Fraternities have an opportunity to be sites for great social change. But eliminating them will not erase the root of the problem. Instead, we should recognize their potential and work to make them starting points for positive social change.

Fraternities are not the solution to misogyny and rape culture, but they can definitely be (and often are) a part of it.

 

We can’t solve any of our problems alone

EDITORIAL, March 18, 2015

This editorial is the composition opinion of the Collegian editorial board:
Zane Sparling – Editor-in-Chief        [email protected]
Elize Manoukian – Managing Editor       [email protected]
Maggie Boucher – Opinions Editor      [email protected]

We’re fed up, frustrated and angry; more importantly, we’re wasting our time.

The Greek Housing Board’s ruling to approve on-campus residency for fraternities Sigma Chi and Beta Theta Pi has sparked more contention and controversy than any other topic in recent memory.

When the closed-door decision wasn’t publicly announced, the Collegian broke the story for unaffiliated students (“2 fraternities approved for housing on campus,” issue 19). Since then, we’ve published columns, letters to the editor and now two editorials on the subject.

But the fight between Greek Life and independent students has distracted us from the real issue––ending gender-based violence, rape and sexual assault on campus.

Sexual violence is persistent, pernicious and pervasive. It occurs in Greek Life houses, dorm rooms and private residences. It’s a problem everywhere.

Independent students surely have the best intentions, but by focusing their energies on the 33 percent of Greek-affiliated students at Willamette, they obscure the prevalence of the issue.

Moreover, they act like a Greek-free campus will magically cure Willamette of its ills; in reality, every woman can attest to the multitudes of creepy men who never pledge.

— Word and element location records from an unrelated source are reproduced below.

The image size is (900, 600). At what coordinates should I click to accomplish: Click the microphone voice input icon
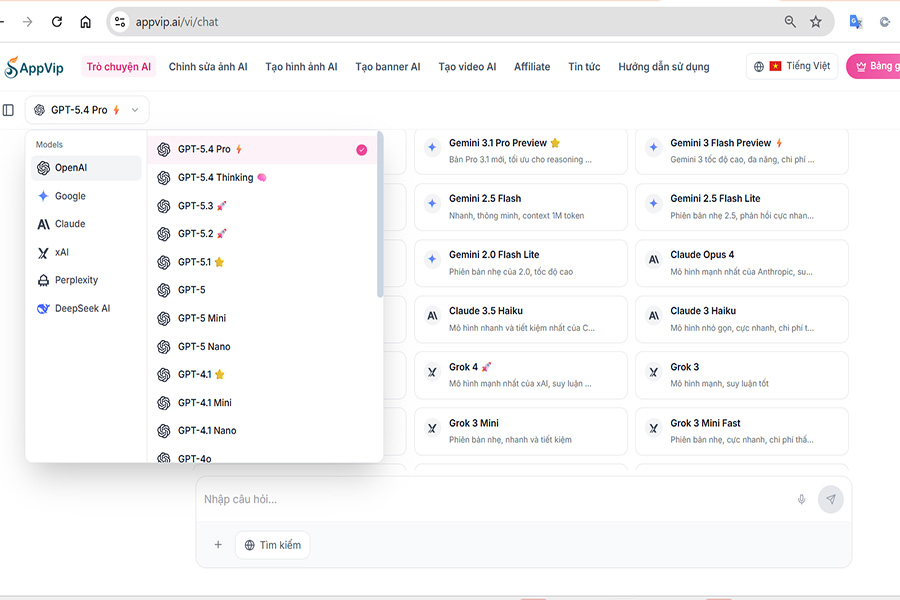(x=801, y=499)
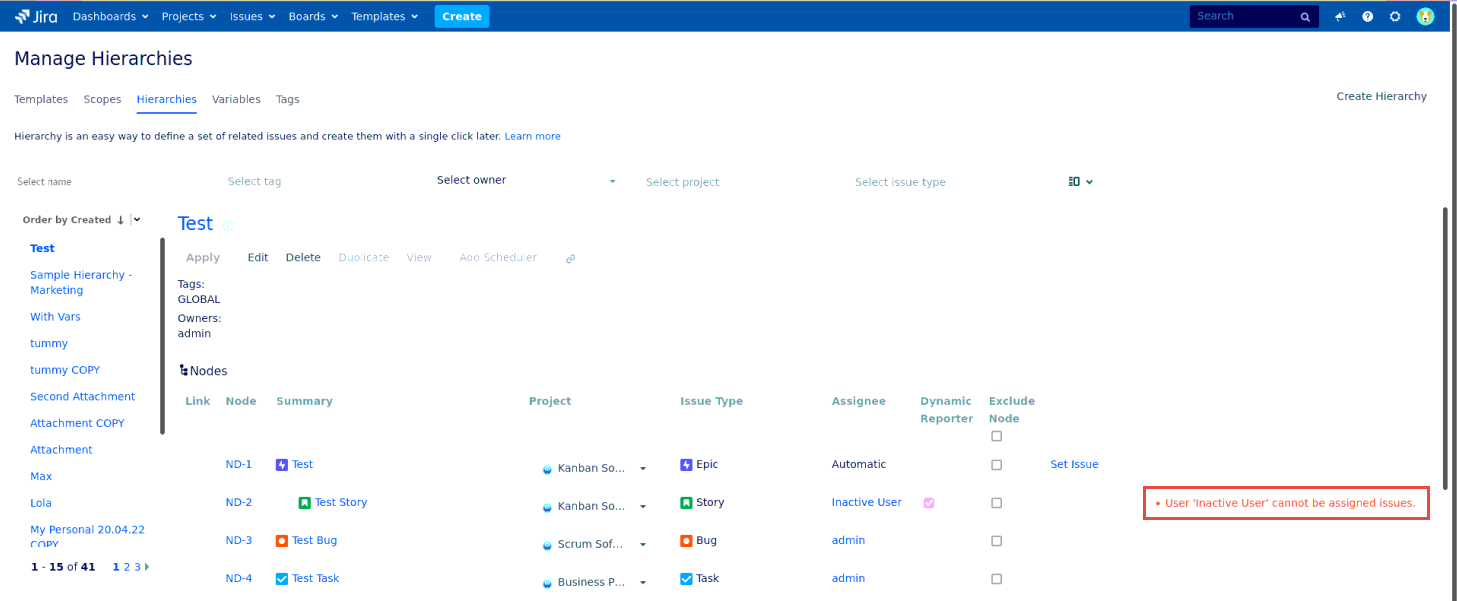Click the search magnifier icon
Screen dimensions: 1457x601
point(1305,17)
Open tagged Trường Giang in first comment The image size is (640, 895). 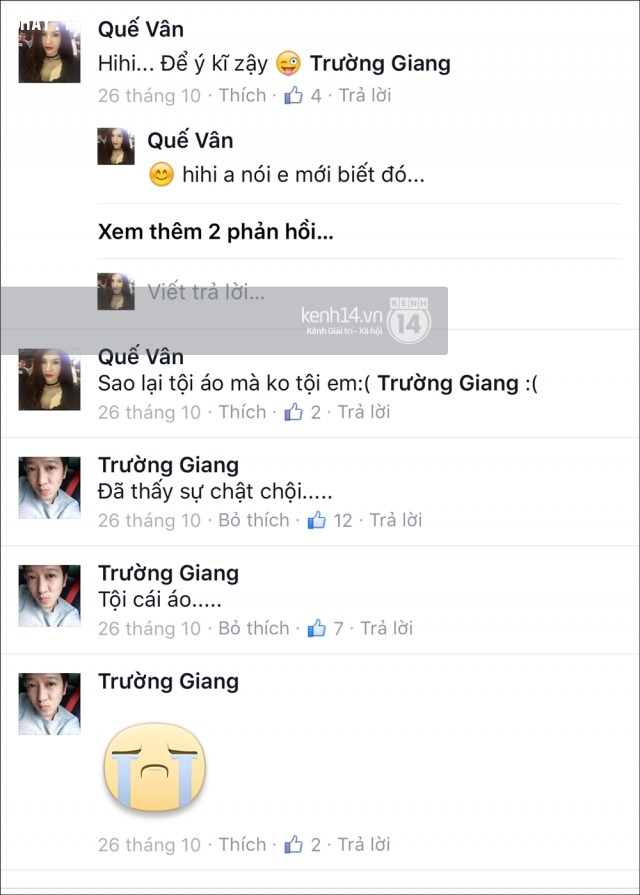point(380,63)
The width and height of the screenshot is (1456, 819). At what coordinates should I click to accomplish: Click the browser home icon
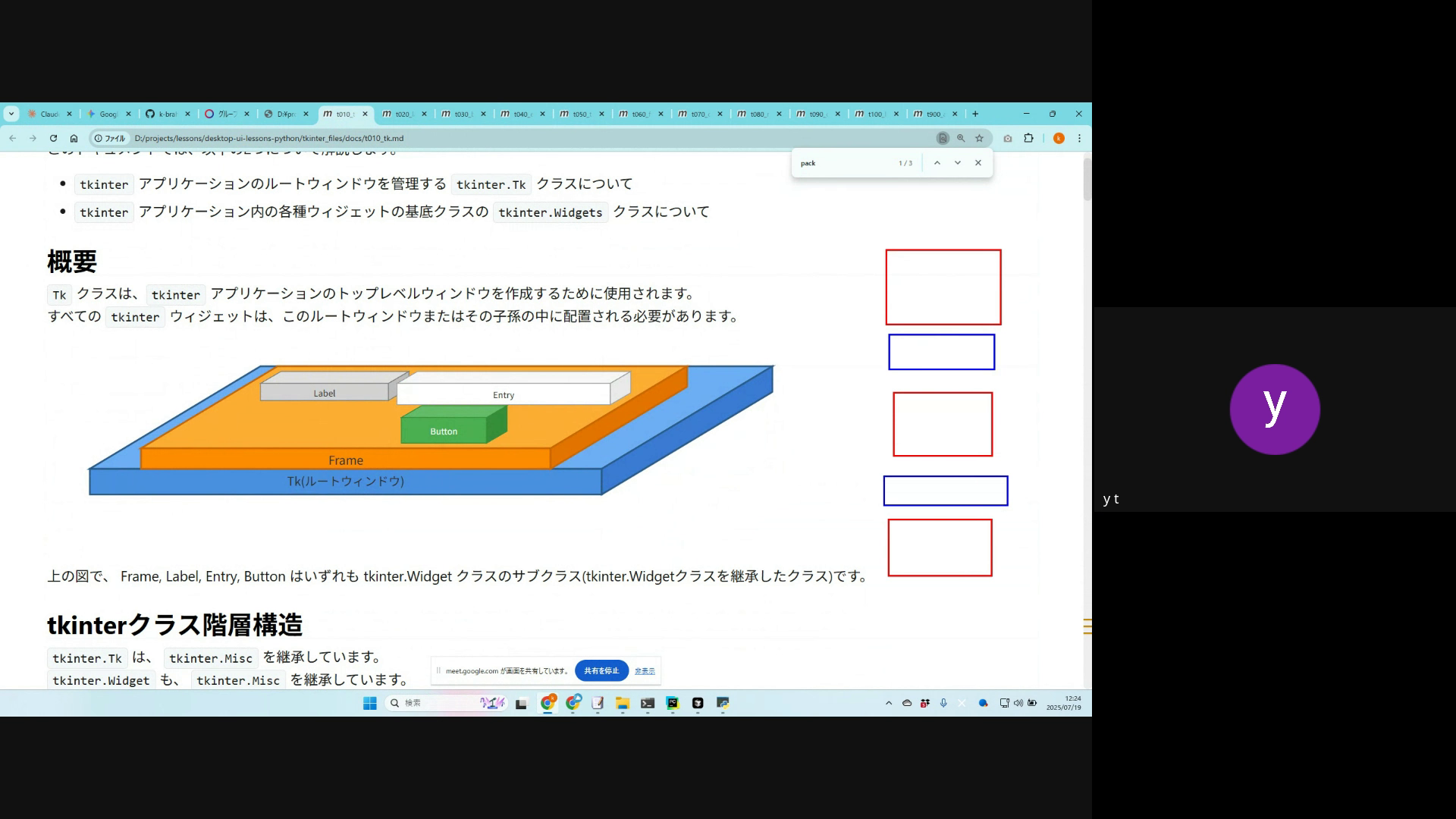point(74,138)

Fraternity members certainly aren’t blameless––but neither are independent men. Vociferous and vituperative attacks create needless division along arbitrary lines. If sex offenders can be found in any demographic at Willamette, then so can the survivors, advocates and allies who tirelessly combat this grave wrongdoing.

So let’s be clear: Willamette needs a united campus to stop sex without consent, assault and other gender-based crimes.

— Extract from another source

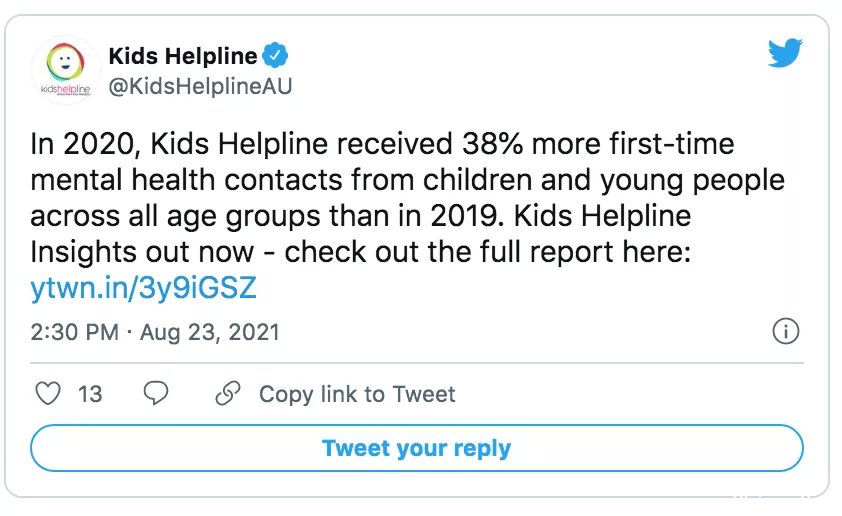Click the blue verified badge
Viewport: 842px width, 516px height.
pyautogui.click(x=275, y=55)
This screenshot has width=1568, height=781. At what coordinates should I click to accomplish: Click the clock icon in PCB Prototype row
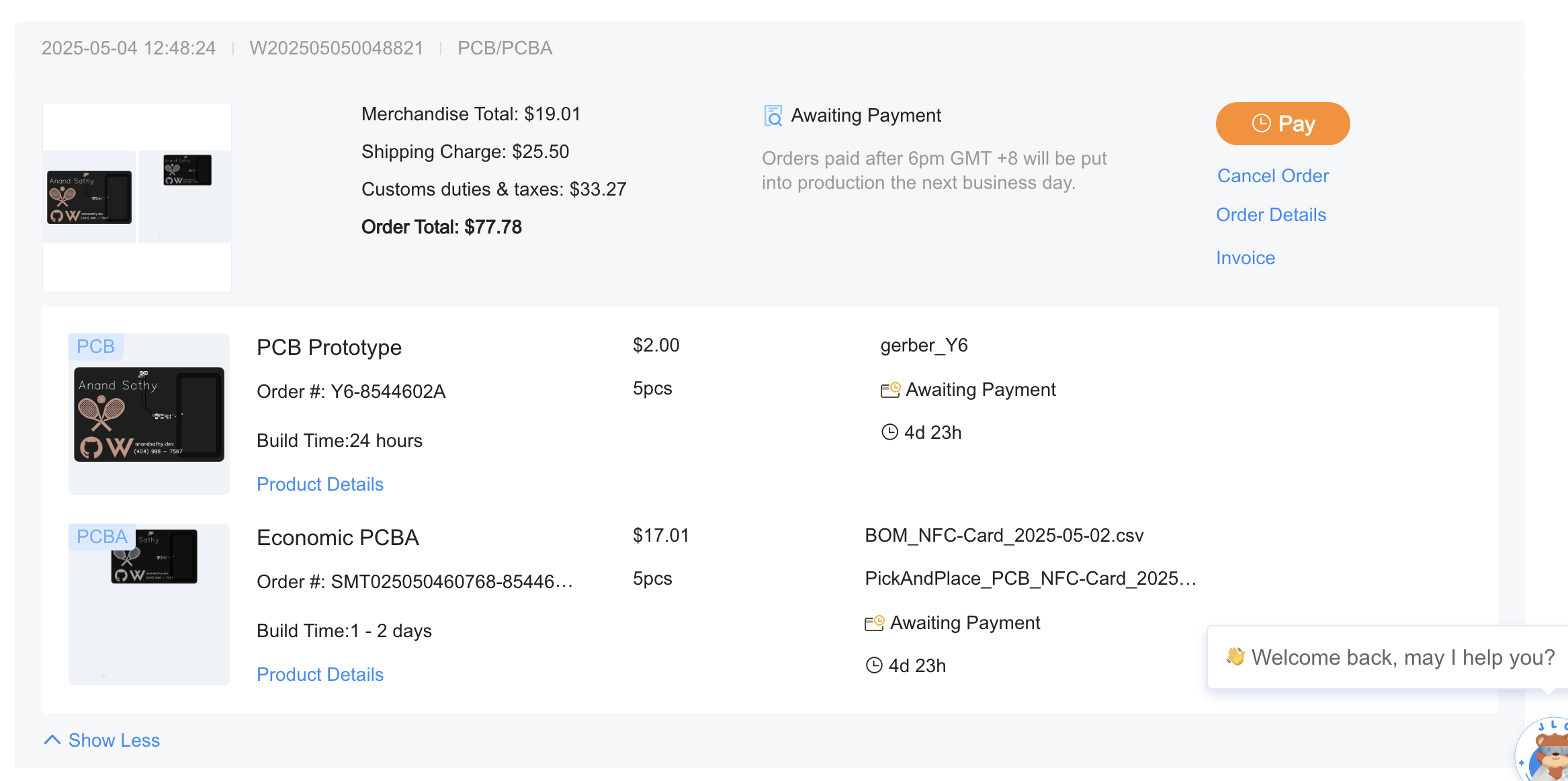click(x=889, y=432)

We can start by acknowledging the special responsibility all men have to stop sex crimes.

Because the overwhelming majority of cases of sexual violence are perpetrated by men––though not necessarily with women as their targets––all those who identify as male need to continue to engage in frank discussion and self-reflection of their actions, habits and words.

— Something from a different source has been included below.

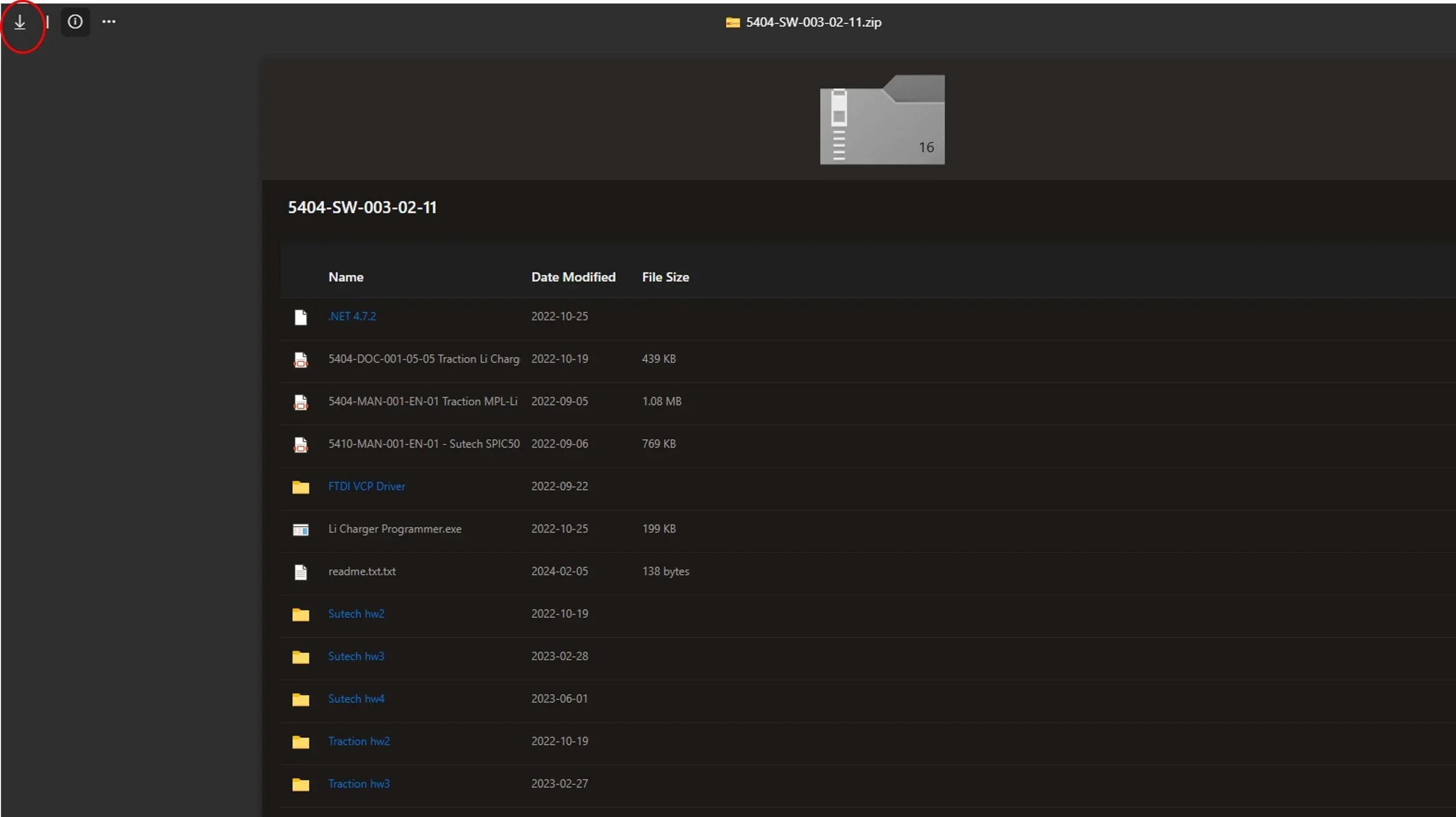Open the info details icon
Viewport: 1456px width, 817px height.
(x=75, y=22)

Real men understand that sex isn’t a contest with winners and losers. They don’t employ derogatory language with gendered connotations. If they drink or use other controlled substances, they do so for their own enjoyment, not to lower inhibitions or defenses.

Some independent students say fraternities incubate these polluted attitudes, but the sad reality is toxic masculinity and machismo can spring from anywhere. Meanwhile, if implemented properly, fraternal organizations can provide the ideal forum for introspective examination of male values and mores.

Secondly, students need to give administrators the benefit of the doubt. Our campus leaders may not be perfect––but they aren’t evil.

Stereotypes of administrators as heartless, venal and indifferent to sexual assault deny the sincere work of many University employees.

So let’s say it one more time. United, Willamette can end sexual assault, rape and gender-based violence. Divided, we shall surely fall to it.